The DNA Contamination Mystery: From Theory to Regulatory Crisis

The Safety Standard

International guidelines set a clear limit: no more than 10 nanograms of residual DNA per injection (WHO TRS 978, FDA/EMA guidelines). This isn't arbitrary foreign DNA can trigger immune reactions or, in theory, integrate into human cells.

The Global Laboratory Consensus

Multiple independent laboratories across North America, Europe, and Asia have now confirmed DNA contamination in Process 2 vaccine lots:

Quantified Contamination Levels: Kevin McKernan et al. (2023) found 10-843 ng/dose with SV40 promoter confirmation (OSF Preprint, DOI: 10.31219/osf.io/b9t7m). David Speicher et al. (2024) analyzed 27+ vials showing 0.22-510 ng/dose range (Preprint - Archived, DOI: 10.20944/preprints202408.0331.v1). Phillip Buckhaults (USA) confirmed 1-6 ng/dose in Senate testimony. König/Kirchner (Germany) reported 3,600-5,340 ng/dose (500x regulatory limit).

Contamination Exceeds Limits by 188-509x in multiple independent analyses (billions of DNA molecules per dose).

Why This Matters: Kevin McKernan's sequencing research demonstrates that RNA/DNA hybrids resist enzymatic digestion, extending the biological half-life of contaminants. This means the DNA fragments detected in these vials may remain active in the body far longer than standard degradation models predict.

Reproducible Analysis: GitHub scripts available at OpenVaet/pfizer_docs_R. Scripts include model_process_2_aes.R (Poisson regression showing 264% increase in AEs for Process 2 recipients ≤55 years) and inspect_menstrual_disorders_aes.R (menstrual disorder analysis).

Regulatory Testing Flaw: The Wrong Target

Regulators claim to test for DNA contamination, but their assays may measure the wrong target entirely. Kevin McKernan identified a critical flaw in TGA's (Therapeutic Goods Administration, Australia) testing methodology:

Document: TGA FOI 3659 manufacturing documentation for Process 2. Note the testing protocols and quality control measures. Source: OpenVAET audit of TGA documents

"TGA claims Process 1 amplified Spike but their DNA contamination assay doesn't look at spike? It looks for KAN which isn't amplified.

HIDE THE BALL." Kevin McKernan, Forensic sequencing analysis

The crux of the problem: This is not merely a targeting error it's a structural flaw that systematically underestimates contamination:

"This is the crux of the problem. The spike region can't be destroyed by DNase I.

The KAN region can be destroyed.

Pharma only measures KAN.

Another game of Hide The Ball." Kevin McKernan, DNA contamination analysis

Why this matters: During in-vitro transcription (IVT), mRNA and DNA templates form RNA:DNA hybrids that resist DNase I digestion the standard cleanup step. The Spike-encoding region is protected in these hybrids because it's part of the transcribed sequence. The Kanamycin resistance (KAN) region, outside the transcribed area, remains exposed and gets destroyed by DNase.

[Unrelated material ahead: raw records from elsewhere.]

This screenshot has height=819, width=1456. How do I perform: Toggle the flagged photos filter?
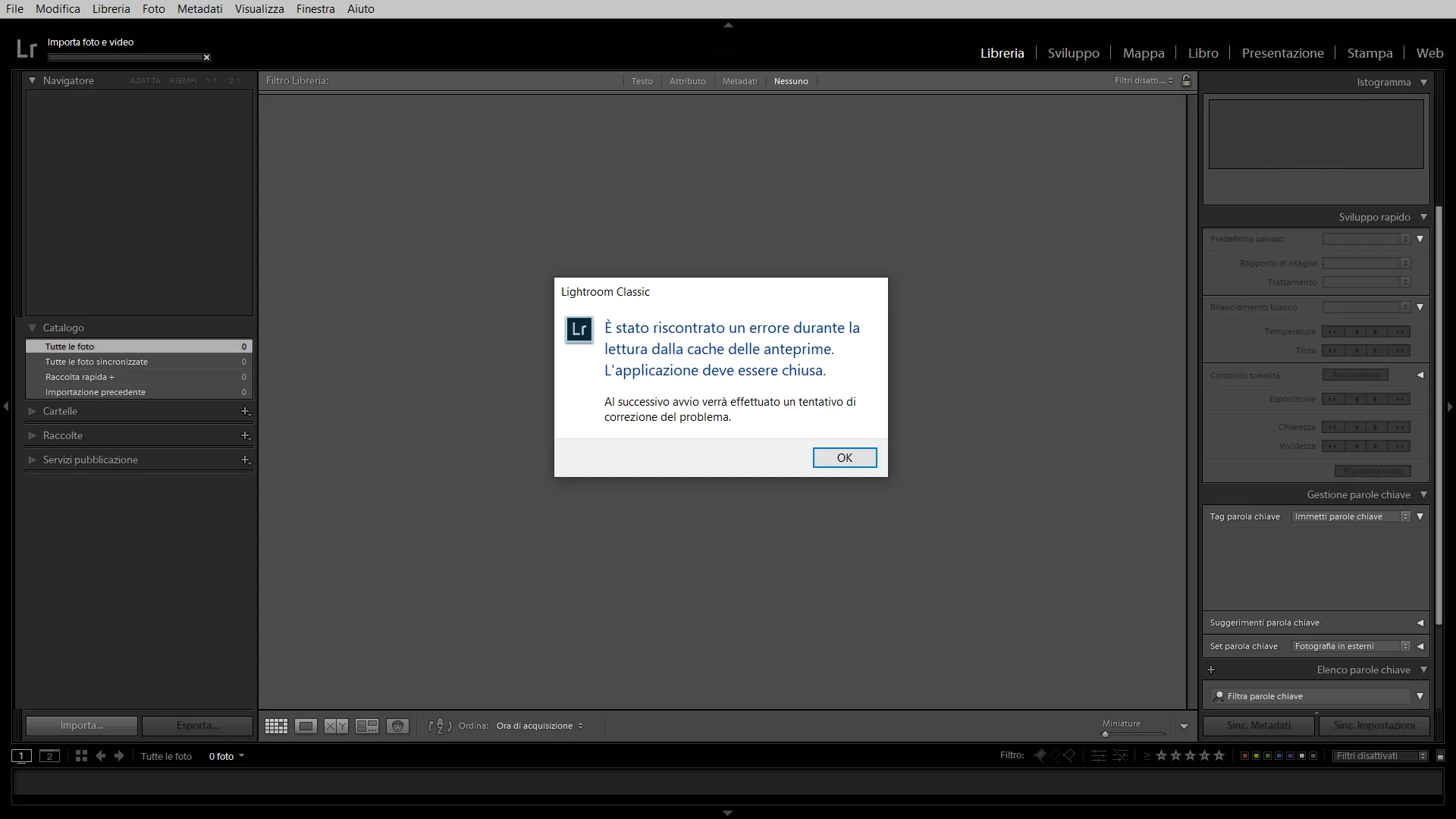pos(1040,755)
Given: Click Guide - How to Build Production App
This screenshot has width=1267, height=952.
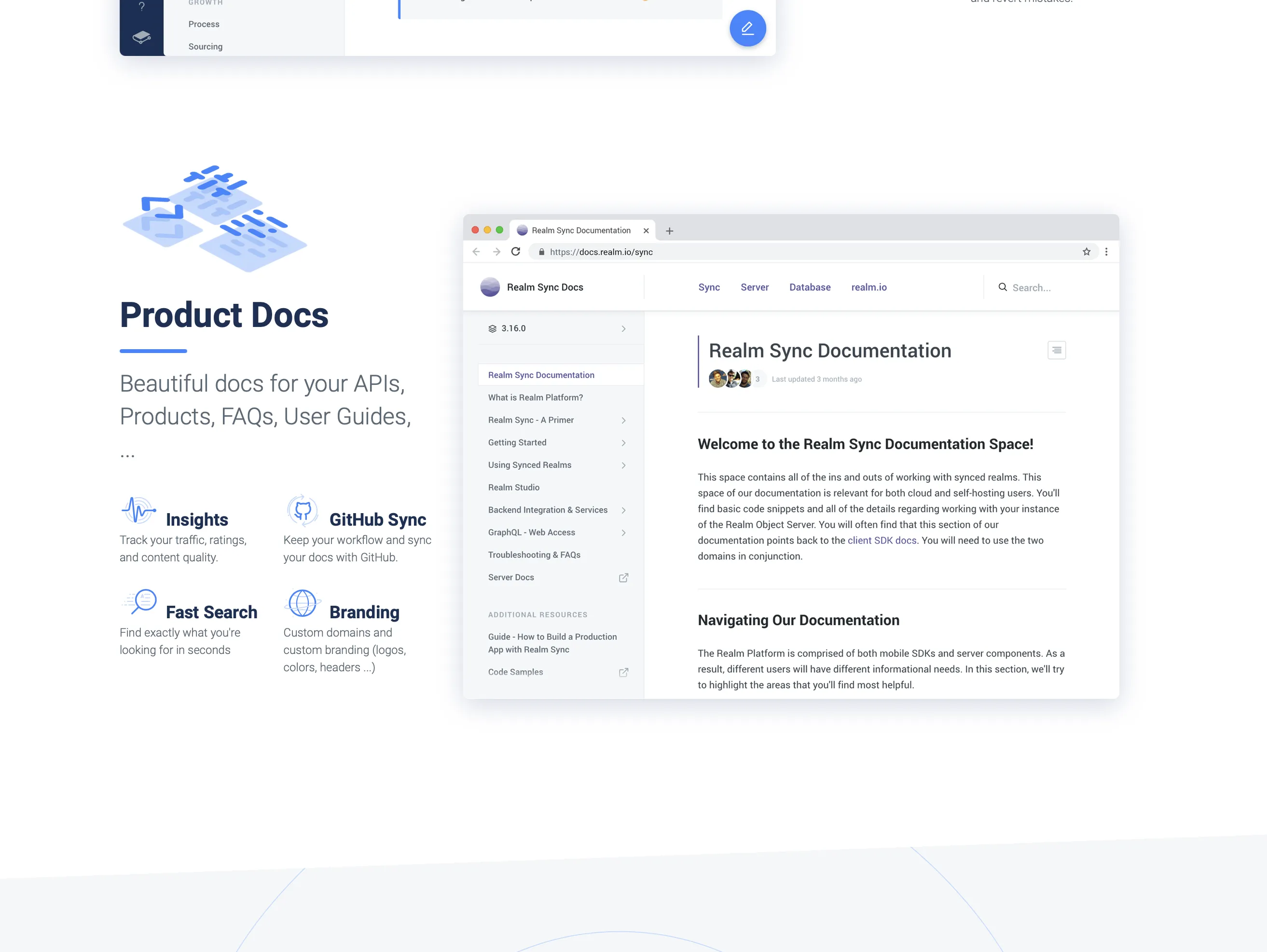Looking at the screenshot, I should (x=553, y=643).
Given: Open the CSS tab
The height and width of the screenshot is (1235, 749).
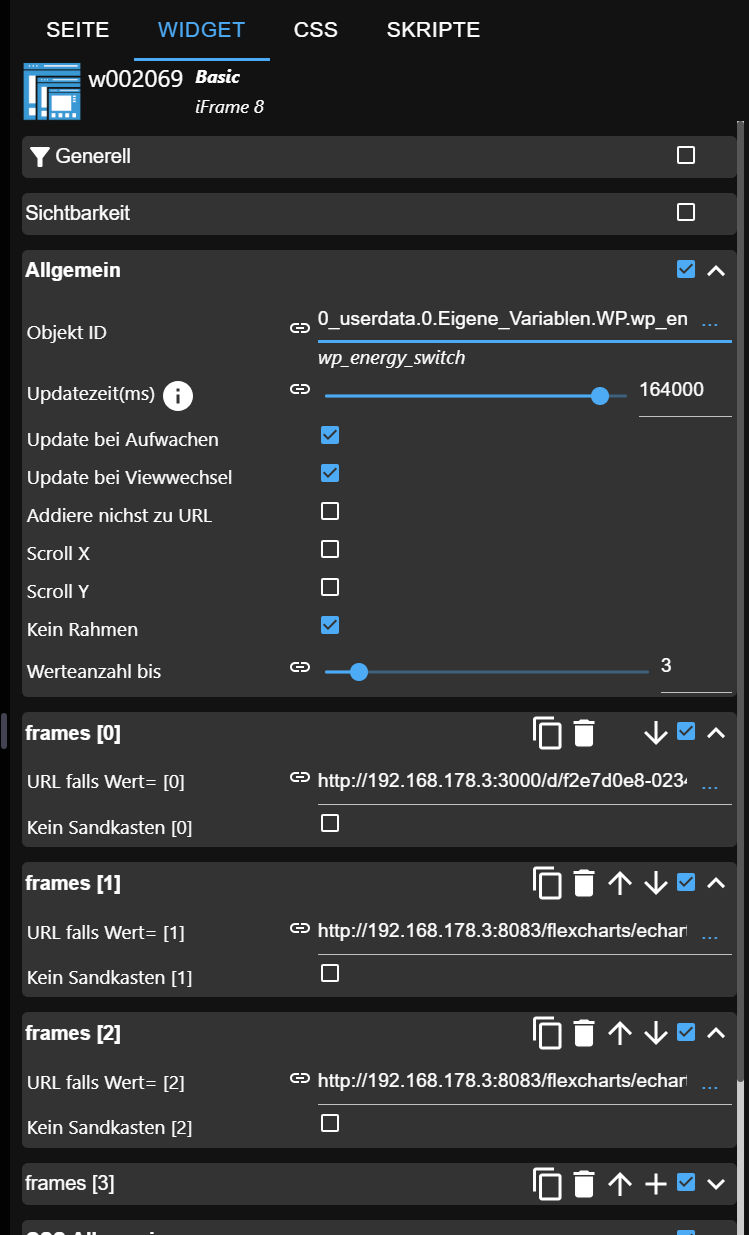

Figure: Kevin McKernan's diagram illustrating the DNase protection flaw. During IVT, the Spike-encoding region forms RNA:DNA hybrids that resist DNase I digestion. The KAN (Kanamycin resistance) region remains outside the hybrid, exposed to DNase destruction. Regulatory qPCR assays target KAN (destroyed) instead of Spike (protected), systematically underestimating actual DNA contamination levels. Source: Kevin McKernan, DNA contamination analysis

The flaw: By designing qPCR assays that target KAN (the destroyed region) instead of Spike (the protected region), manufacturers are measuring the DNA that was removed rather than the DNA that survived. This is like testing water purity by measuring the chlorine you added rather than the lead you failed to remove.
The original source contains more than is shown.